TASK OBJECTIVE. Reproduce the listing below line for line, without changing anything.

──────── ITEMS

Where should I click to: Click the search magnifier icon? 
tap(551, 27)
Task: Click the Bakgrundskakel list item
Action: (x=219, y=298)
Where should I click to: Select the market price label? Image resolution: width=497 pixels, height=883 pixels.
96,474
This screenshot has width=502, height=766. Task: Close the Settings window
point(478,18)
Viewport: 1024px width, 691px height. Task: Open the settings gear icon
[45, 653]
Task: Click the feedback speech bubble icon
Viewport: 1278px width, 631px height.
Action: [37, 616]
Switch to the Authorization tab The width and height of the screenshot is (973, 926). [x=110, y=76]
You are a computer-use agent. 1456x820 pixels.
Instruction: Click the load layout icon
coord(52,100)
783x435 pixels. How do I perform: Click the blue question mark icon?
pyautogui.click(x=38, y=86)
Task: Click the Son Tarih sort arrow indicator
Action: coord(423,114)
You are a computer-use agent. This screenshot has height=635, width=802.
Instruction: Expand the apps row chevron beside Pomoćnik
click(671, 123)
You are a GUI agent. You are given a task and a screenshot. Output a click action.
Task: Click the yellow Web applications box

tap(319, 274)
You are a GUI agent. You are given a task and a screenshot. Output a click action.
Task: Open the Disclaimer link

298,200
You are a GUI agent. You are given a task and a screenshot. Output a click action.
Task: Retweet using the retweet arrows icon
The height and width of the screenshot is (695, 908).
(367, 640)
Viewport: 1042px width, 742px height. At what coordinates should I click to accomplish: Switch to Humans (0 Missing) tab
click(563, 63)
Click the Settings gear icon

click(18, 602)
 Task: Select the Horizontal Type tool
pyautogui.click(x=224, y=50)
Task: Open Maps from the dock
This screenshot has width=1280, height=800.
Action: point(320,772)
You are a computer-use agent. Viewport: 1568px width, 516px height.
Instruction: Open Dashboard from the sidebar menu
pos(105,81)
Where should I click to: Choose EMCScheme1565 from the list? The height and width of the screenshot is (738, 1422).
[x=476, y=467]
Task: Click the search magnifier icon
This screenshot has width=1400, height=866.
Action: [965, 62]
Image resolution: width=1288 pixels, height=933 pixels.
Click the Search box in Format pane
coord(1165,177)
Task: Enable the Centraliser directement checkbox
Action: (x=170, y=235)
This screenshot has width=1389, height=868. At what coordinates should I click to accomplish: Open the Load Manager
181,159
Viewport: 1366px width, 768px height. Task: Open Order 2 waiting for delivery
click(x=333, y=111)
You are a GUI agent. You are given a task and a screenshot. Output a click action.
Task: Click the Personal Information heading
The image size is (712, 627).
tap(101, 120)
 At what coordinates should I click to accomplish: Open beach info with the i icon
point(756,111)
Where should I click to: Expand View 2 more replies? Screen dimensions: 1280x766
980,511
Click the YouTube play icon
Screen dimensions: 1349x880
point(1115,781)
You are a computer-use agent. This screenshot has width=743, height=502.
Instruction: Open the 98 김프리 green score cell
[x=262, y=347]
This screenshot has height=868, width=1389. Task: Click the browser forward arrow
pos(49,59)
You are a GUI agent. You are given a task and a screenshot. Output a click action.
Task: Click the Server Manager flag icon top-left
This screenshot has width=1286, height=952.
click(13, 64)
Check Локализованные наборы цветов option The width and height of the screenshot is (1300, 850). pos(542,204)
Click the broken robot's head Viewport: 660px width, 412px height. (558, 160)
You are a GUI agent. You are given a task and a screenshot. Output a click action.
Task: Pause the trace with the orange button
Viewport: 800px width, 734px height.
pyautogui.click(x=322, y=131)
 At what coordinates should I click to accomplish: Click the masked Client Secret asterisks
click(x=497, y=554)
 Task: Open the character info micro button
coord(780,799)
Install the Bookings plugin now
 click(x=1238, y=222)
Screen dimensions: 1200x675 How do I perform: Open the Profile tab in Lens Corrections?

────────────────

FINAL RESULT.
Where should I click to: Click the search magnifier icon? 
tap(551, 27)
Task: Click the Bakgrundskakel list item
Action: (x=219, y=298)
Where should I click to: Select the market price label? Image resolution: width=497 pixels, height=883 pixels.
96,474
This screenshot has width=502, height=766. Task: Close the Settings window
point(478,18)
Viewport: 1024px width, 691px height. Task: Open the settings gear icon
[45, 653]
Task: Click the feedback speech bubble icon
Viewport: 1278px width, 631px height.
Action: [37, 616]
Switch to the Authorization tab The width and height of the screenshot is (973, 926). [x=110, y=76]
You are a computer-use agent. 1456x820 pixels.
Instruction: Click the load layout icon
coord(52,100)
783x435 pixels. How do I perform: Click the blue question mark icon?
pyautogui.click(x=38, y=86)
Task: Click the Son Tarih sort arrow indicator
Action: coord(423,114)
You are a computer-use agent. This screenshot has height=635, width=802.
Instruction: Expand the apps row chevron beside Pomoćnik
click(671, 123)
You are a GUI agent. You are given a task and a screenshot. Output a click action.
Task: Click the yellow Web applications box

tap(319, 274)
You are a GUI agent. You are given a task and a screenshot. Output a click action.
Task: Open the Disclaimer link

298,200
You are a GUI agent. You are given a task and a screenshot. Output a click action.
Task: Retweet using the retweet arrows icon
The height and width of the screenshot is (695, 908).
(367, 640)
Viewport: 1042px width, 742px height. At what coordinates should I click to accomplish: Switch to Humans (0 Missing) tab
click(563, 63)
Click the Settings gear icon

click(18, 602)
 Task: Select the Horizontal Type tool
pyautogui.click(x=224, y=50)
Task: Open Maps from the dock
This screenshot has width=1280, height=800.
Action: point(320,772)
You are a computer-use agent. Viewport: 1568px width, 516px height.
Instruction: Open Dashboard from the sidebar menu
pos(105,81)
Where should I click to: Choose EMCScheme1565 from the list? The height and width of the screenshot is (738, 1422).
[x=476, y=467]
Task: Click the search magnifier icon
This screenshot has width=1400, height=866.
Action: [965, 62]
Image resolution: width=1288 pixels, height=933 pixels.
Click the Search box in Format pane
coord(1165,177)
Task: Enable the Centraliser directement checkbox
Action: (x=170, y=235)
This screenshot has width=1389, height=868. At what coordinates should I click to accomplish: Open the Load Manager
181,159
Viewport: 1366px width, 768px height. Task: Open Order 2 waiting for delivery
click(x=333, y=111)
You are a GUI agent. You are given a task and a screenshot. Output a click action.
Task: Click the Personal Information heading
The image size is (712, 627).
tap(101, 120)
 At what coordinates should I click to accomplish: Open beach info with the i icon
point(756,111)
Where should I click to: Expand View 2 more replies? Screen dimensions: 1280x766
980,511
Click the YouTube play icon
Screen dimensions: 1349x880
point(1115,781)
You are a computer-use agent. This screenshot has width=743, height=502.
Instruction: Open the 98 김프리 green score cell
[x=262, y=347]
This screenshot has height=868, width=1389. Task: Click the browser forward arrow
pos(49,59)
You are a GUI agent. You are given a task and a screenshot. Output a click action.
Task: Click the Server Manager flag icon top-left
This screenshot has width=1286, height=952.
click(13, 64)
Check Локализованные наборы цветов option The width and height of the screenshot is (1300, 850). pos(542,204)
Click the broken robot's head Viewport: 660px width, 412px height. (558, 160)
You are a GUI agent. You are given a task and a screenshot. Output a click action.
Task: Pause the trace with the orange button
Viewport: 800px width, 734px height.
pyautogui.click(x=322, y=131)
 At what coordinates should I click to accomplish: Click the masked Client Secret asterisks
click(x=497, y=554)
 Task: Open the character info micro button
coord(780,799)
Install the Bookings plugin now
 click(x=1238, y=222)
Screen dimensions: 1200x675 How do I perform: Open the Profile tab in Lens Corrections?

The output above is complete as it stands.